Этот самый офицерик скрутит ей руки, швырнет ее гестаповцу, черному, с блестящими пуговицами. Ее будут пытать. «Гвоздь! — вспомнила она. — Берется обыкновенный гвоздь». Ледяные глаза фон Ортеля кольнули ее. Она зажмурилась от боли. Теперь ей казалось, что это офицерик смотрит на нее ледяными, колючими глазами. Она обратила взгляд на дверь. Почему он не стреляет? Чего он медлит?

— Да он, однако, задерживается, ваш друг, — проговорил офицерик.

Тучный генерал, продолжающий скучать в кресле, взглянул на часы.

Вале показалось, что он, этот генерал, чем-то похож на Коха. Она ясно представила себе холеное, с аккуратными усиками лицо гаулейтера. Она вспомнила: «Я выжму из этой страны все, чтобы обеспечить вас и ваши семьи». «Почему он медлит?» — снова подумала Валя.

Она ждала этого выстрела так, словно он обещал ей и Кузнецову не пытки, не смерть, а радость и облегчение. «Скорей! — мысленно торопила она Кузнецова. — Скорей!»

Открылась тяжелая дверь, и Кузнецов вышел из кабинета. Он был до обидного спокоен и улыбался.

— Ну? — промолвил он, подойдя к ней и беря за локоть.

В руке он держал листок бумаги — ее заявление.

Их уже окружали вскочившие с мест офицеры.

— Что вам написал гаулейтер?

— «Оставить в Ровно, — прочитал Бабах, — предоставить работу в рейхскомиссариате». О, поздравляю, вас, фрейлейн, поздравляю вас, лейтенант!

Офицеры зашумели.

— Да, дружище, тебе повезло!

— Говорят, вы его земляк?

В эту минуту Валя почувствовала, что падает.

Кузнецов бережно поддержал ее, взял под руку.

— Что с тобой, милая?

— Это у фрейлейн от волнения, — сказал Бабах, — фрейлейн боялась, что ее пошлют на работы. О нет, фрейлейн, гаулейтер не мог отказать фронтовику! Прошу вас! — И он протянул Зиберту несколько пачек сигарет.
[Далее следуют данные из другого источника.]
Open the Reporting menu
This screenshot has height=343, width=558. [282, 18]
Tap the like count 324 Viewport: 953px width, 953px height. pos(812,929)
— Благодарю, спасибо! — ответил тот.

Это были отличные сигареты. Вероятно, такие же курил сам гаулейтер.

— Почему не стреляли? — спросила Валя, как только они оказались на улице.

— Это было невозможно, Валюша. Ты же сама видела, что там делалось. Они не дали бы даже вытащить пистолет.

— Такого случая больше не будет!

— Что поделаешь!

— Что поделаешь? Надо было рисковать! — Она помолчала и добавила: — Вы, наверно, слишком дорожите своей жизнью.

— Но, Валя… — попробовал возразить Кузнецов, и вдруг все происшедшее, доставившее ему одно разочарование, обернулось другой стороной: он вспомнил о Курске! Ведь Кох только что из Берлина, — значит, сведения самые свежие!.. Вспомнил он и рассуждения Коха по поводу фашистской политики на Украине, и, наконец, его резолюцию, благодаря которой Валя становится отныне сотрудницей рейхскомиссариата. Неожиданные, но ценные результаты дала эта встреча. И Кузнецов не замедлил поделиться с Валей этой радостной мыслью.